Models and Malarky


Every chemical engineer loves a good computational model. You have a reaction stream, you add some stuff, and would you look at that, there will be a minor exotherm. You'd better cool it down a bit before adding the stuff and be sure to add it slowly. That'll add some capex and time costs, but that's what the budget is for.

Models are great. But they usually need verification in the real world.

I've been called a radical empiricist for this view (not that kind, or that kind). But I don't think it's unreasonable. Calculated models are not the answer. They're the question.

This came up at work lately with a predicted exotherm on mixing two solutions. The modeling software spat out a nearly 20 °C exotherm, which was ridiculous given the components. The modelers asked for help, I measured it in the lab, and it was actually a 2 ° endotherm in a flask. The hunt for software bugs begins.

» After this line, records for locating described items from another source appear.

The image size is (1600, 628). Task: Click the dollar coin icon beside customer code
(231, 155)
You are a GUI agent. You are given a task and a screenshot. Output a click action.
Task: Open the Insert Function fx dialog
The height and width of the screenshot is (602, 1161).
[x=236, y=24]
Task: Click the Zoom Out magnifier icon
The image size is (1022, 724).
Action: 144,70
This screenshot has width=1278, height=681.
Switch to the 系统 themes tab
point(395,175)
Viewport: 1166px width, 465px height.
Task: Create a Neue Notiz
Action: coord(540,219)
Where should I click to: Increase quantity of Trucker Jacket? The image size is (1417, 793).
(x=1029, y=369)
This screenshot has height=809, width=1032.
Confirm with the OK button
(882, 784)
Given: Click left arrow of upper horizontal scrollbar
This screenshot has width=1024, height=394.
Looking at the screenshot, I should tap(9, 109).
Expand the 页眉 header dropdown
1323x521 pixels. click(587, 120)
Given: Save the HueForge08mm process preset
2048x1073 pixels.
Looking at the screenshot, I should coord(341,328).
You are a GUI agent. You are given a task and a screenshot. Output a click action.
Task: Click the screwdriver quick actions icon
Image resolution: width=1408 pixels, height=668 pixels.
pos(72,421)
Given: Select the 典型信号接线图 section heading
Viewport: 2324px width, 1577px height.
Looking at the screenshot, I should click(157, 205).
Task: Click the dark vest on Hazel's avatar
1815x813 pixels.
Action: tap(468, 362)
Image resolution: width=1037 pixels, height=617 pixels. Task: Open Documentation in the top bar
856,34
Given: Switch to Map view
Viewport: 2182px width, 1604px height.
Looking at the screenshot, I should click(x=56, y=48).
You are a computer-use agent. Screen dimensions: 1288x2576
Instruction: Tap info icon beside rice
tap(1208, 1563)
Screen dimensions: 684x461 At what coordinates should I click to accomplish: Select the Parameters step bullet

But a lot of times, when it's more subtle, that kind of result is overlooked or ignored. At best, you end up over-provisioning your equipment and wasting your budget. Or maybe your timeline gets pushed back because you have to source a beefier part. But at worst, well, kaboom.

It's the same problem as with organic reaction mechanisms. Nature is complex. We can't yet accurately simulate every bit of the universe down to the boson and quark or whatever. So we compromise and make models. Usually they're pretty good. Usually.

So verify your models. Maybe it's my bias as a process chemist, but at the end of the day, it's my job to make sure product gets into the drum. When the equipment is designed and built wrong because the model said it was fine, it makes that job a lot harder.